José Elguero was born on Christmas Day, 1934, in Madrid, Spain, where he graduated in chemistry from the Central University, now University Complutense of Madrid (B.Sc., 1957). In spite of the possibility to continue his studies with either Professor Francisco Fariña or Professor Jesús Morcillo in Madrid he moved to France. After a fruitless attempt to become a perfumist, Professor Robert Jacquier at the University of Montpellier accepted him as a PhD student (PhD, 1961). He also received a Doctorate of Science by the University Complutense of Madrid (1977). He was appointed “Attaché de Recherche” and promoted to “Maître de Recherche” at the Centre National de la Recherche Scientifique (CNRS) first in Montpellier and later at the laboratory of Professor Jacques Metzger in Marseille where he worked until 1979. He was visitor at Prof. Alan R. Katritzky laboratory in England. After more than 20 years of research in France he returned in 1980 to Spain to hold a Research Professor position at the Spanish Council for Scientific Research (CSIC) in Madrid where he has continued his career. He was appointed Honorary Research Professor in 2005. He has served as President of CSIC (1983–1984), President of the Social Council of the Autonomous University of Madrid (1986–1990), President of the Scientific Advisory Board of Comunidad de Madrid (1990–1995) and President of the Forum Foro Permanente Química y Sociedad (2008–2010). He is probably the most prolific Spanish scientist with more than 1500 scientific publications. His humanist view of science and the world is also well documented throughout many articles and interviews.
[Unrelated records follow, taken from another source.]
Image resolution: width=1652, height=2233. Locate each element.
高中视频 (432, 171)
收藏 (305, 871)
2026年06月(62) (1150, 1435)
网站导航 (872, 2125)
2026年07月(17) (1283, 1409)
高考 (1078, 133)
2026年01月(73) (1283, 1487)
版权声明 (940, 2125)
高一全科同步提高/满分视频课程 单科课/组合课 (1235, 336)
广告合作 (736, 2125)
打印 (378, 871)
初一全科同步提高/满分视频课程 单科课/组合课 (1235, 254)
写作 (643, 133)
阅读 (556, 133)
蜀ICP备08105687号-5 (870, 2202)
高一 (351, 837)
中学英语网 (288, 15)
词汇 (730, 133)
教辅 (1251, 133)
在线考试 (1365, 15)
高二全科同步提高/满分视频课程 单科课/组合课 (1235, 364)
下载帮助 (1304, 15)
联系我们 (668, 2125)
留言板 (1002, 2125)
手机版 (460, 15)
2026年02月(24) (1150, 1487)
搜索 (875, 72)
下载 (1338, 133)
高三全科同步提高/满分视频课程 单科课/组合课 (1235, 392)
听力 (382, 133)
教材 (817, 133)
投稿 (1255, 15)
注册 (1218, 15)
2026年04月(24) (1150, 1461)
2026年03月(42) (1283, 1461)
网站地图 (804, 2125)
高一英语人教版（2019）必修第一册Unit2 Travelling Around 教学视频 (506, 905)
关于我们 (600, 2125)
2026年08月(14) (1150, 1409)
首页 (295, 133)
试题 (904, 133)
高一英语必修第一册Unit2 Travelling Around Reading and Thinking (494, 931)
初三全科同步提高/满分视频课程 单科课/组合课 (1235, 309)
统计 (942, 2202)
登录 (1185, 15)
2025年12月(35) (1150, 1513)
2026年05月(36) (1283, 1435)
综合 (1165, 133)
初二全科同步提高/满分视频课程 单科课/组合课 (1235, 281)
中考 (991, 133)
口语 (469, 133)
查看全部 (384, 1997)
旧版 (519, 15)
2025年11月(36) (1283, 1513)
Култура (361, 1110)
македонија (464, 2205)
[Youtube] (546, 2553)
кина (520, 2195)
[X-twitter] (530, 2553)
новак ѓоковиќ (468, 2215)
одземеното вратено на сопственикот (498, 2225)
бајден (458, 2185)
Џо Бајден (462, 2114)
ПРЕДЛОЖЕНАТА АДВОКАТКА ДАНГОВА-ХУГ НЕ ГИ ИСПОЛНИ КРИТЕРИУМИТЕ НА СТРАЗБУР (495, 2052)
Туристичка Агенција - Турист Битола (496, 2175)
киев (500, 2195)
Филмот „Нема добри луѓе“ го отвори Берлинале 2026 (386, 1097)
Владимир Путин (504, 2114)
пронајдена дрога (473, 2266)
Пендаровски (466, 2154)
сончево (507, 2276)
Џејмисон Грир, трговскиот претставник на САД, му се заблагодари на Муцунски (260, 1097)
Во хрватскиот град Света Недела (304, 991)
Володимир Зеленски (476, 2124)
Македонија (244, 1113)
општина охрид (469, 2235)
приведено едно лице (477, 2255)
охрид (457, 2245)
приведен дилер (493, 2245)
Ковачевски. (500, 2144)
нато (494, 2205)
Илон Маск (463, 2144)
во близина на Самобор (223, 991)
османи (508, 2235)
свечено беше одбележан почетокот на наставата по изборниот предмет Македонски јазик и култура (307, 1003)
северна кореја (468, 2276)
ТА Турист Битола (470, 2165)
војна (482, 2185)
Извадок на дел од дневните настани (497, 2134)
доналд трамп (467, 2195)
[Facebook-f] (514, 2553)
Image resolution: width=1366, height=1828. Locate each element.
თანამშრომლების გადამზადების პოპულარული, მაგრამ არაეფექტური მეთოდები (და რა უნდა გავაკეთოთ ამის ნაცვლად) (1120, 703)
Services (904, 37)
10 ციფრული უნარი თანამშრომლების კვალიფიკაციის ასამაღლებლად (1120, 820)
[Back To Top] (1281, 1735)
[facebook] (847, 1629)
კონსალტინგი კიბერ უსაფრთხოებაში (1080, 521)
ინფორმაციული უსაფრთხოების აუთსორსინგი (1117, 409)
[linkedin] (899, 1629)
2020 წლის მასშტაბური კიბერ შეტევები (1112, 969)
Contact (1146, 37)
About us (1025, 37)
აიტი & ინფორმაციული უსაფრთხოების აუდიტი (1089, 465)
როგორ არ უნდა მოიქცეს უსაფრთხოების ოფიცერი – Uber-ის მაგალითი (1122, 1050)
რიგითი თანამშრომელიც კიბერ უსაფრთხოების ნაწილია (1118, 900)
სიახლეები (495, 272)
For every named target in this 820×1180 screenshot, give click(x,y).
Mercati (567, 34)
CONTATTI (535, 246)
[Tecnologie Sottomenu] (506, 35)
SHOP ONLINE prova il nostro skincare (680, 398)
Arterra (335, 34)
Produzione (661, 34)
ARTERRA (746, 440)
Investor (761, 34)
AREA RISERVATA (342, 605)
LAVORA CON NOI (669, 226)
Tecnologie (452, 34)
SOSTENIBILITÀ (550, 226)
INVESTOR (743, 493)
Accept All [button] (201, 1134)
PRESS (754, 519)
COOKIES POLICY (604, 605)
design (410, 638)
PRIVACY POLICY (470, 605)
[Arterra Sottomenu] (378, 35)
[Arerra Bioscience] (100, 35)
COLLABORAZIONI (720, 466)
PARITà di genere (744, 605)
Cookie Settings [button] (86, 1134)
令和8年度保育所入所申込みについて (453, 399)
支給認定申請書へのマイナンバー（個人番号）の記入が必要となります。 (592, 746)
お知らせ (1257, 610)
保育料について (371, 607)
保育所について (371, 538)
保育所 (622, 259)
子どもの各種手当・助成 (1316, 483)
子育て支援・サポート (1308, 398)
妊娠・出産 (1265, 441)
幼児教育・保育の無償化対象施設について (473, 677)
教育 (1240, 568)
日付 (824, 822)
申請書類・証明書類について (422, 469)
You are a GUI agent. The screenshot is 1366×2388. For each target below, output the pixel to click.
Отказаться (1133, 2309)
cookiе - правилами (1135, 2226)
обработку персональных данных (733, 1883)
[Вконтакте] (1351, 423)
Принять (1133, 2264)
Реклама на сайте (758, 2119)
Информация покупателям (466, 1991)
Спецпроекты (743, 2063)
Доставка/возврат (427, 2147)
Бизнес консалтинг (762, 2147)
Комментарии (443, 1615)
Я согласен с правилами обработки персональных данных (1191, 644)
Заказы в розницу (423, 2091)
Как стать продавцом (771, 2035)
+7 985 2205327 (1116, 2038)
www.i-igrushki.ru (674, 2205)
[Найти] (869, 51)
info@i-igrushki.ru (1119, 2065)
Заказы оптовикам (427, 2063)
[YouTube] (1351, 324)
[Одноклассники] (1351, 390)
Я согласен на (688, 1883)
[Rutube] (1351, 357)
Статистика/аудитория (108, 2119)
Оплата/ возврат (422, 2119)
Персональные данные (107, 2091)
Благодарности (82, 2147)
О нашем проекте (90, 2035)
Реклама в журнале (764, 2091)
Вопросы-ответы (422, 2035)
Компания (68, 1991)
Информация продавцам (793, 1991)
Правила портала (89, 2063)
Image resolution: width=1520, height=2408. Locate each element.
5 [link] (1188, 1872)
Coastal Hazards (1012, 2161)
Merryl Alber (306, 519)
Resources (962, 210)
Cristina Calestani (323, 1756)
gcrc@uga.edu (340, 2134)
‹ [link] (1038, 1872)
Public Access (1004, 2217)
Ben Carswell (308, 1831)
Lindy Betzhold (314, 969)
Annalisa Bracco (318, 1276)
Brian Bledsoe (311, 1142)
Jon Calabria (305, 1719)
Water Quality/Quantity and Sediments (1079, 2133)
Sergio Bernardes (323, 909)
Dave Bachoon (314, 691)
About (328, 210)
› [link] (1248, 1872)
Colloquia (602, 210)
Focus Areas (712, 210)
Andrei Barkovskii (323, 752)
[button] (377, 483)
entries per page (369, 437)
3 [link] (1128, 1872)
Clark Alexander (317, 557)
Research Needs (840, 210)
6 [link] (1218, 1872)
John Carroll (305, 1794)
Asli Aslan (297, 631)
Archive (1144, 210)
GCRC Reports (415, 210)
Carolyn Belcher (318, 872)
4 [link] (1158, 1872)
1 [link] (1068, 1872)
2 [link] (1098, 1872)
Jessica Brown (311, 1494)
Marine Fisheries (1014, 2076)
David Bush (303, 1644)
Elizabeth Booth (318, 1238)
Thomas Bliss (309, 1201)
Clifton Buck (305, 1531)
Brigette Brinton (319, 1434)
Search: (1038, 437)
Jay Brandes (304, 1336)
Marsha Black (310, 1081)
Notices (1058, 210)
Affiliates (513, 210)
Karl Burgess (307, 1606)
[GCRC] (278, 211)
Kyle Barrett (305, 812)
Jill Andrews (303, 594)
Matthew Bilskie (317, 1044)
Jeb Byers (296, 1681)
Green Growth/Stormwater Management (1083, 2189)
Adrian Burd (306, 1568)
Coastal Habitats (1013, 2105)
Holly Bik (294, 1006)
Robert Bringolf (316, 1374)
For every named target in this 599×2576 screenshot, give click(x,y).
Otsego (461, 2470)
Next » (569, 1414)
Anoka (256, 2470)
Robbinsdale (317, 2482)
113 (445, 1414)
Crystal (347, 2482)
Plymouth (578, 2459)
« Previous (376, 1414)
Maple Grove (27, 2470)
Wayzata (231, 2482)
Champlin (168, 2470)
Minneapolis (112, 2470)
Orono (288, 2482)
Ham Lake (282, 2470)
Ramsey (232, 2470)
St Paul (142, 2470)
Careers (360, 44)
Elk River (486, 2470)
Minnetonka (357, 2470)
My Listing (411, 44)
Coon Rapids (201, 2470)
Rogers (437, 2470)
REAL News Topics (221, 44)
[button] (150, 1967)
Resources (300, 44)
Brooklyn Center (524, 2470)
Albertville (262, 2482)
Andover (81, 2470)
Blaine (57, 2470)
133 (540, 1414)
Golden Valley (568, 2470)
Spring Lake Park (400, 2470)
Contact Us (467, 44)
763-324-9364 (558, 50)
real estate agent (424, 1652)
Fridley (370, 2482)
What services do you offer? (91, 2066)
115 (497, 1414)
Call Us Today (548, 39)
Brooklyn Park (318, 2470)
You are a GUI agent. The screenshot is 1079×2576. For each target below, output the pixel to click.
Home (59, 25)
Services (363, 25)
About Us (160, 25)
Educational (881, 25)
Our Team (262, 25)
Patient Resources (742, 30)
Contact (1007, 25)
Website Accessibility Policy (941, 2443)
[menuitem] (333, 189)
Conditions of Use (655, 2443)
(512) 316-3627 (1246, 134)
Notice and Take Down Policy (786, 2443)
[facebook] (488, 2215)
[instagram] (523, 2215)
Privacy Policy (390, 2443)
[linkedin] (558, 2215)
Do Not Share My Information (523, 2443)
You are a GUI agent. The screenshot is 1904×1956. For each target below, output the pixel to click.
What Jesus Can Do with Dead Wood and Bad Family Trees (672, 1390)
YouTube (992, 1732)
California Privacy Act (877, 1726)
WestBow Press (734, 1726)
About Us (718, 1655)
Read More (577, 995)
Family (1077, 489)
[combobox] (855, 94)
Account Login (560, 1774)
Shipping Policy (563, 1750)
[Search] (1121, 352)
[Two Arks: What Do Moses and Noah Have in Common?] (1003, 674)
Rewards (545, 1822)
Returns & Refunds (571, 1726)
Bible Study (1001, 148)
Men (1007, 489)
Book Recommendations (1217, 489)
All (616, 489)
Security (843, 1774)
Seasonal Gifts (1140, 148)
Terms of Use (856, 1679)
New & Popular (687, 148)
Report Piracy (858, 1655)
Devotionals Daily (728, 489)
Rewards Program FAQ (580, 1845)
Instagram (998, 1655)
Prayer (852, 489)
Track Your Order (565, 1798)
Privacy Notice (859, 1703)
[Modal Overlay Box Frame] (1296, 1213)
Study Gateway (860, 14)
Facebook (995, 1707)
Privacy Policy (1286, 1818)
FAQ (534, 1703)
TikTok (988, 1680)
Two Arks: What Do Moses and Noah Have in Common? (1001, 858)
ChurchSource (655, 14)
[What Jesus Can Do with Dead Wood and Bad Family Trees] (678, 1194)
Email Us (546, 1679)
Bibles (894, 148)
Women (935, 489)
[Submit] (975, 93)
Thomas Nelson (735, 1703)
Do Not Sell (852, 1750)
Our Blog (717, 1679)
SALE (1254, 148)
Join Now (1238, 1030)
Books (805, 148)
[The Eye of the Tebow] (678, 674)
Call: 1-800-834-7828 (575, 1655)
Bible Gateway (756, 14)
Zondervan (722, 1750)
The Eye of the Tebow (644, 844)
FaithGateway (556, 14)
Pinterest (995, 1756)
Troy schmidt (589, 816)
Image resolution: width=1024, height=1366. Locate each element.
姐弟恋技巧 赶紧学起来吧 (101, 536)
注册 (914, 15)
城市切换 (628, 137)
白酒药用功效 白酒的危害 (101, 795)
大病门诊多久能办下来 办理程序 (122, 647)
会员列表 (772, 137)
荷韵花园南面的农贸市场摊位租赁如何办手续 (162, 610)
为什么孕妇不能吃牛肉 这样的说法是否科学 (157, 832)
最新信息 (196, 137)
Elguero's contributions to chemistry have been numerous thanks to a multitude of interdisciplinary collaborations. For instance, in the field of heterocyclic chemistry he has studied tautomerism, hydrogen bonding and aromaticity in systems including numerous azoles and phosphaphenalenes. In physical chemistry he has investigated the spectroscopic behaviour of heterocycles and organometallic systems by NMR and the application of computational chemistry to the study of the structures and reactivity of heterocycles. He has also been involved in crystallographic studies for crystal engineering. In synthetic chemistry he has contributed to areas such as phase-transfer catalysis, photochemistry, flash pyrolysis and process optimization. Solid-state and gas-phase chemistry in relation to sonochemistry and microwave chemistry has also been of interest to him. In medicinal chemistry he has made extensive use of mathematical Quantitative Structure-Activity Relationships (QSAR) methods for the design of a variety of biologically active compounds for different therapeutic applications.

==Books==

He is the co-author of a fundamental book in heterocyclic chemistry:
- The Tautomerism of Heterocycles. Advances in Heterocyclic Chemistry-Supplement 1, 1976.